▶ _What you should do_
One line at a time, check the entries below for the word "screenshot", and copy each line that has it.

Content starts

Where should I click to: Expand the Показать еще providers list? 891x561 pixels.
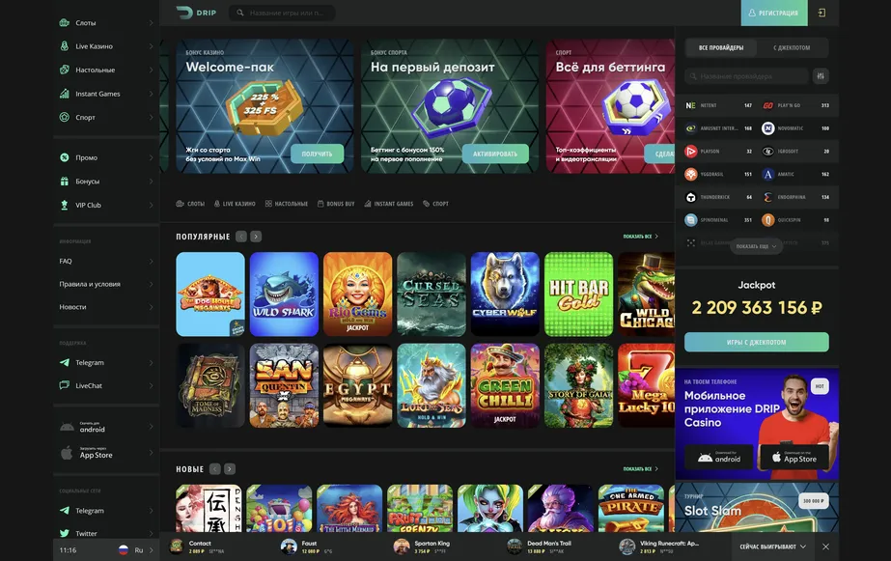pos(756,246)
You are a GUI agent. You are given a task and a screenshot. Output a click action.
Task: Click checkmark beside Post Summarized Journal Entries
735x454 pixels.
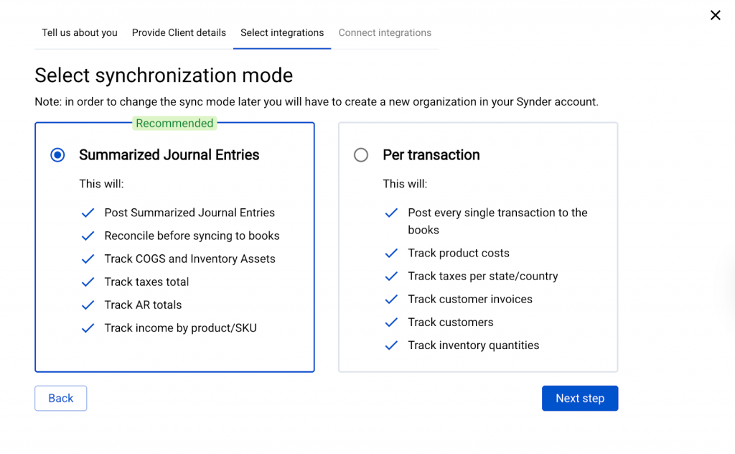(x=88, y=213)
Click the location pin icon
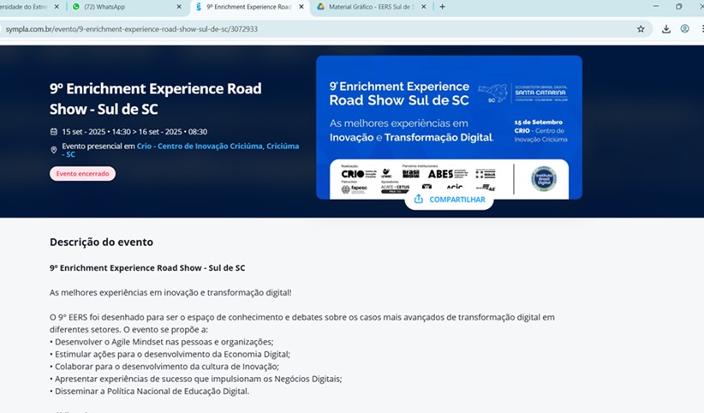The image size is (704, 413). (54, 150)
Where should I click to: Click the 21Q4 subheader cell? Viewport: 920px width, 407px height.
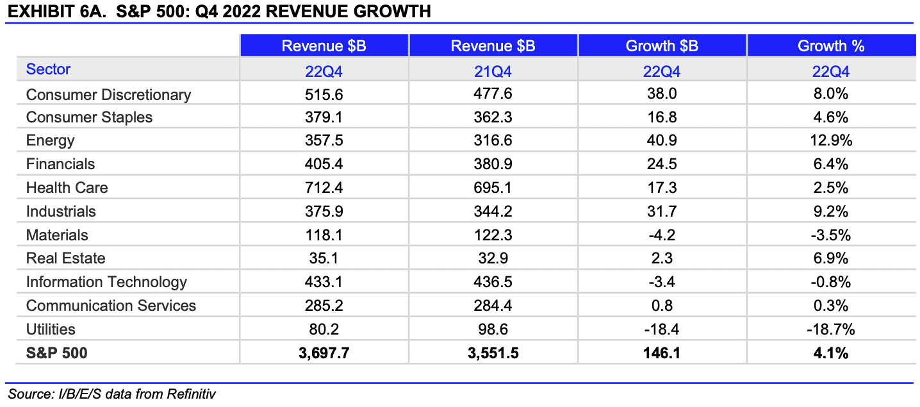[493, 71]
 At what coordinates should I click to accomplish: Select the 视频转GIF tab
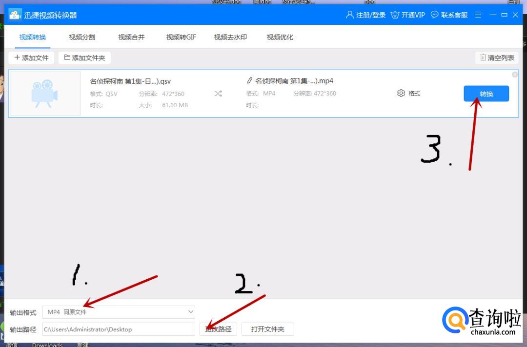(x=181, y=37)
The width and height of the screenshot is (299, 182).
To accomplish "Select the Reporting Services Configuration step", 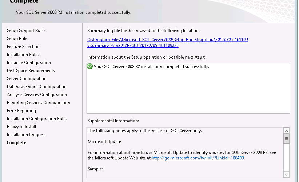I will click(x=39, y=103).
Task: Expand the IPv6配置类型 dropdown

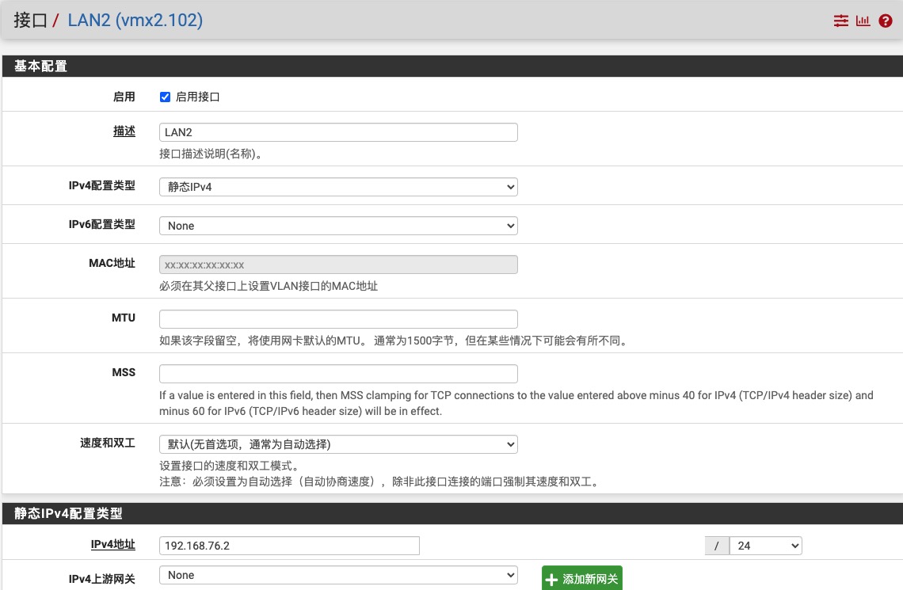Action: 338,226
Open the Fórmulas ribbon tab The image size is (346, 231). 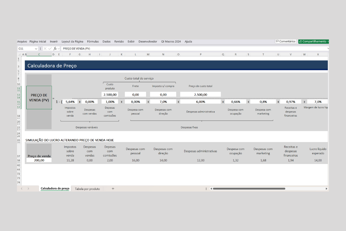[93, 42]
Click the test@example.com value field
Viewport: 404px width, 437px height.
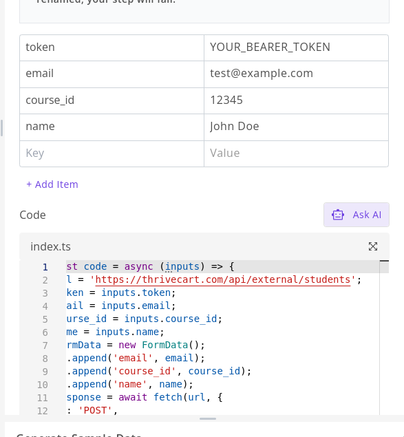[x=296, y=74]
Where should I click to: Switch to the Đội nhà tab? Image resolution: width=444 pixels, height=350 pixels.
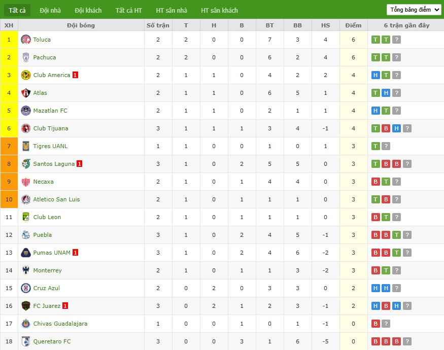coord(50,11)
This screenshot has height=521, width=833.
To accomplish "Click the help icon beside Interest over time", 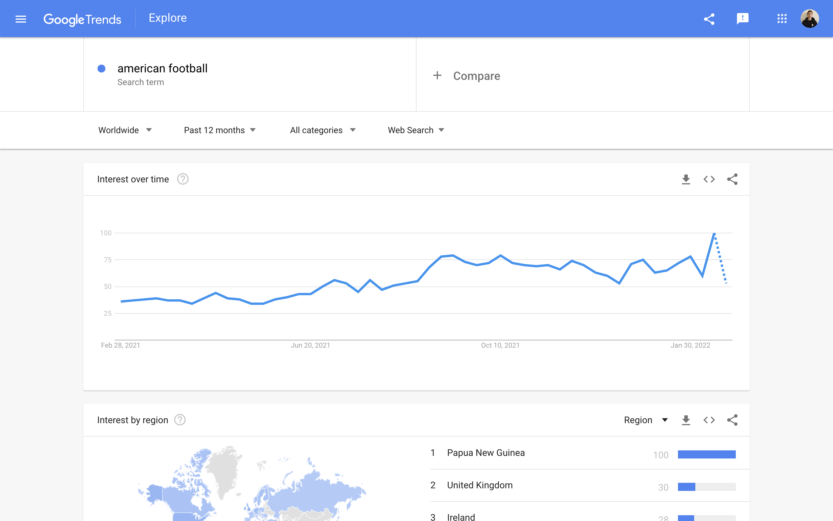I will [x=183, y=179].
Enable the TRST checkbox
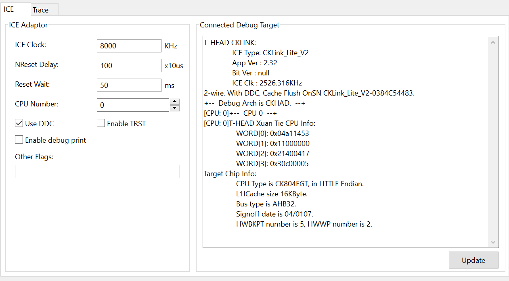The image size is (509, 281). tap(101, 123)
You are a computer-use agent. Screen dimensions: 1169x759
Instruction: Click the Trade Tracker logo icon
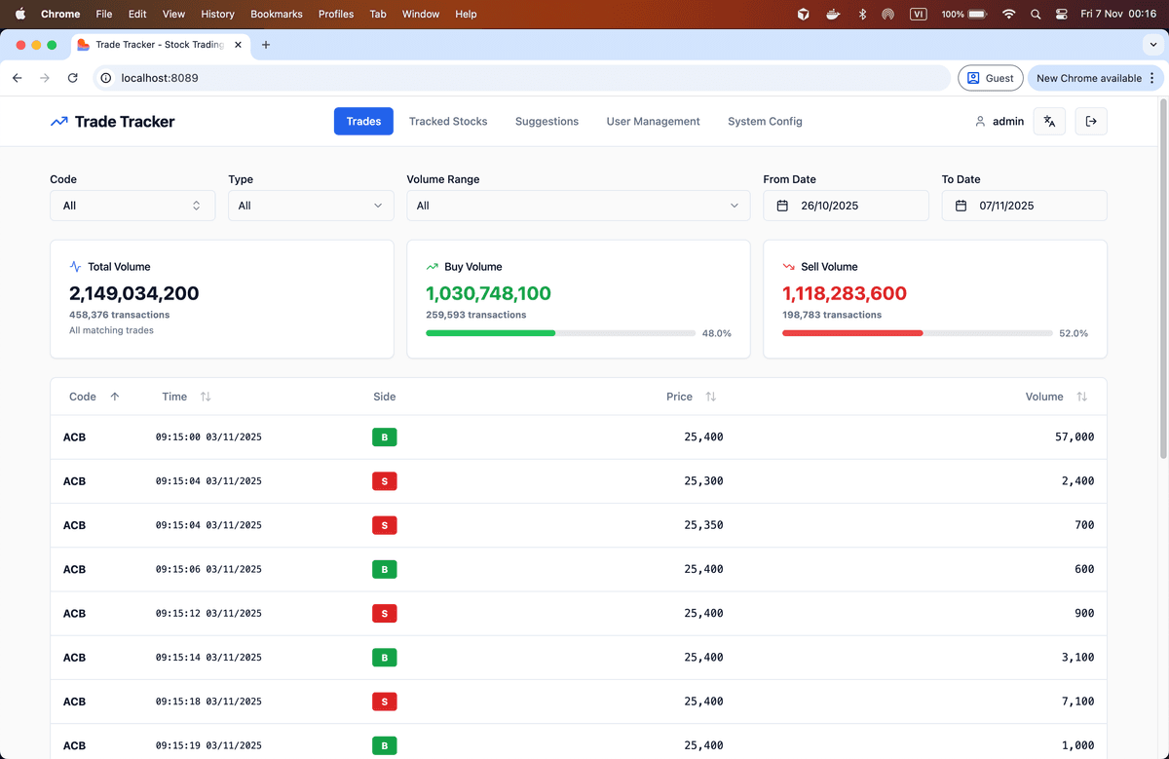(59, 122)
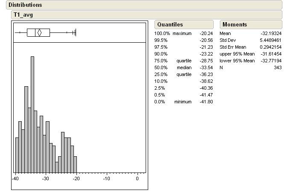
Task: Click the Mean value -32.19324
Action: (x=271, y=33)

Content ends

▶ _Result for this exercise_
You are a GUI agent. You are given a task and a screenshot. Output a click action.
The width and height of the screenshot is (299, 182).
This screenshot has height=521, width=833.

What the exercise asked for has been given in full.